Etheridge was born in Adams, Massachusetts, on April 15, 1788 to parents of English lineage. He received a common-school education and excelled in mathematics. He taught school for a time; and, subsequently, having a taste for mechanics, learned the trade of a millwright and machinist. He worked in West Schuyler, New York in 1815, and in Frankfort, New York in 1817. In 1833, when a resident of New York State, he became engaged in mercantile business; but, being unsuccessful, he moved to Coldwater, Michigan and settled there in March, 1837.

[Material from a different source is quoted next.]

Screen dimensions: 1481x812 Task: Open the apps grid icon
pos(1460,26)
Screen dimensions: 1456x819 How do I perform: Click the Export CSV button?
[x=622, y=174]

He had a very extensive business in Michigan employing from fifty to seventy-five laborers. He built large mills at Ypsilanti, Saline, Leonidas, Marshall, and Allegan. He was elected to various local offices in Michigan; and, in 1838, to the State Senate, to represent the Seventh Senatorial District, which comprised the counties of Branch, St. Joseph, Bellevue, Van Buren, and Cass. In early manhood he became a member of the Masonic Fraternity, and advanced until he became a Knight Templar. Etheridge took an active part in every public enterprise, particularly in education, and frequently delivered addresses on that and other subjects. He possessed great natural ability for public speaking, but was hampered by the deficiencies of his early education.

In the senate he was ridiculed for advocating public enterprises which after his death were carried into effect. Among those were the Pacific Railroad, and the direct trade with China, the success of which argues that he saw into the future farther than his contemporaries. At the age of fifty-five years, he made a profession of religion, and united with the Baptist Church in Coldwater. He was a Jacksonian Democrat. Standing at six feet and one inch, he was somewhat intimidating, but his gentle and sociable personality led to great personal popularity.

He married twice and had ten children. He died in Quincy, Michigan on February 18, 1864 at nearly 76 years of age. He is interred at Oak Grove Cemetery in Coldwater, Michigan along with his wives and children.